Sunday was lunch on a houseboat on the Seine, the home of the English editor of a series of books being published in English by a French publisher (does this make any sense?). La Patronne and I each wrote a book (well, actually long short stories) for the series, which comes out in June. The series is called Paper Planes, and the stories - all between 12,000 and 15,000 words in length - use a Latin-rooted vocabulary to allow French learners of English to read comfortably.

I chose to write a story using the characters from my China series, Li and Margaret. It is called “The Ghost Marriage”. And La Patronne wrote one called “Distant Echo”, about a psychotherapist and a life-changing accident.

For the launch, the publisher, Editions Didier (part of Hachette), wanted to film interviews with us to put up on the website. So after lunch with editor, Rupert Morgan, and his wife Karine (I hope I spelled that right), on board their incredible houseboat, we took turns to sit in the salon and record our interviews. A faintly surreal diversion in another otherwise constant flow of non book-buying salon-goers.

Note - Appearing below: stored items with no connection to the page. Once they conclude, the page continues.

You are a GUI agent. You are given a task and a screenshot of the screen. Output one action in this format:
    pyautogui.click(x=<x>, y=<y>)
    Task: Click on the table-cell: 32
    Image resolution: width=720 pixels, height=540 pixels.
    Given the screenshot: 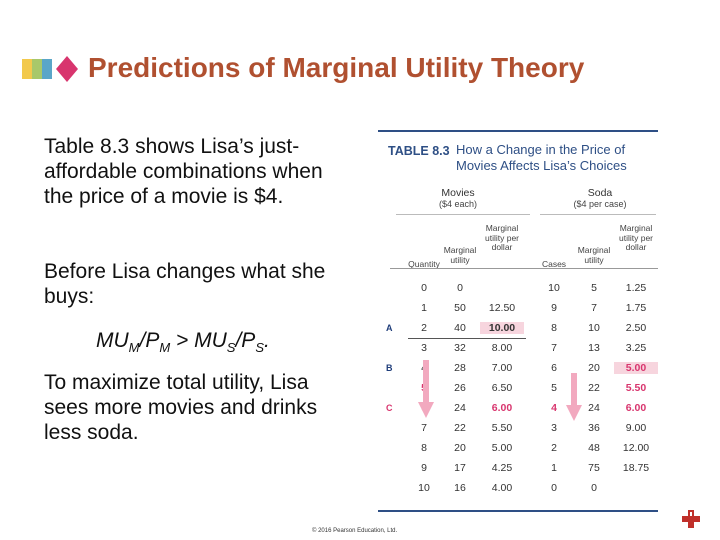 What is the action you would take?
    pyautogui.click(x=460, y=348)
    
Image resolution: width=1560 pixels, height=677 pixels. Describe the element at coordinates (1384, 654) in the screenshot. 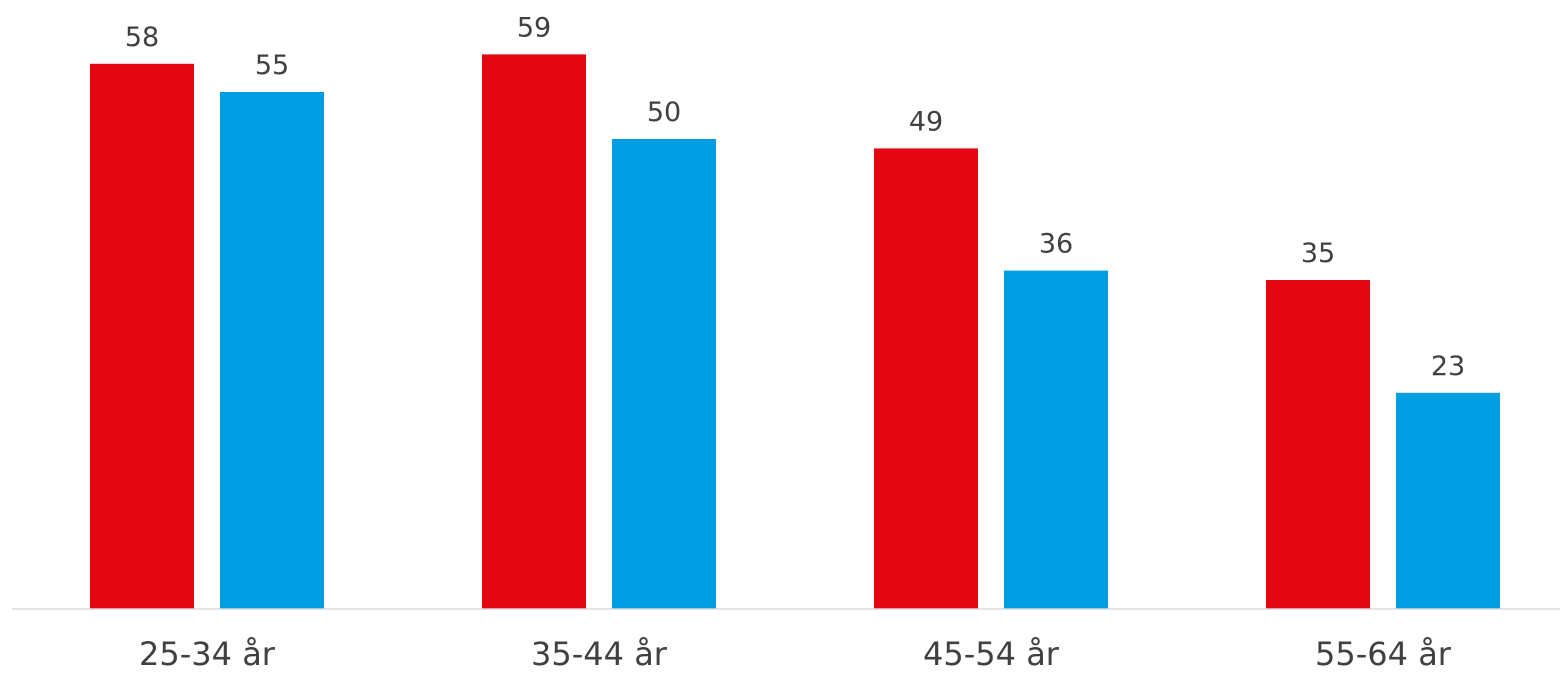

I see `category-label-4: 55-64 år` at that location.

Then to dinner that night, just spitting distance from the Senat, with friends Ariane and Gilbert, Jean-Pierre and Jacqueline, and Jean-Pierre (a different one) and Janine (neighbours from St. Michel), followed by a long hike back across the city in the small hours of the morning.

Later that same morning, Monday, after an early rise, we raced across Paris to the giant FNAC computer store to buy me a new laptop bag - the one I had packed to take with me fell apart on the train. And then back to the Salon for lunch and a drowsy afternoon induced by a glass or three of rose.

And before a farewell dinner with my French publisher, a fun hour spent with Fred Bellaiche, who is going to produce a movie of one of my China Thrillers - The Killing Room (but more of that later). He loaded us with movies to watch on the plane and during the tour, while we storyline and write the screenplay - French movies, Hong Kong movies, Italian movies, Korean movies.

But in the end, all creative talk gave way to a much more serious topic - football!

Life is interesting. For the moment, But I am not so sure I will feel the same as I drag myself out of bed at 6am tomorrow for the trauchle out to the airport and the first flight of the great transatlantic adventure.

Next stop, Minneapolis. See you there!

4 comments:

Carol said...

Blimey, I'm knackered just reading that!!

Sounds fun though...am most envious of all that lovely French food and wine you have been guzzling...it's been too long since I visited that lovely country you call home!

C x

DJ Kirkby said...

Carol, that's exactly what I was going to say! I'm not sure I could have done all of that without falling asleep mid afternoon.

v said...

bit of a late comment, but hope you took up the offer of the Salon in Corsica... definitely worth the visit!

peter_may said...

Hi V, yes I did. But I made it conditional on La Patronne being invited too. So, we'll see!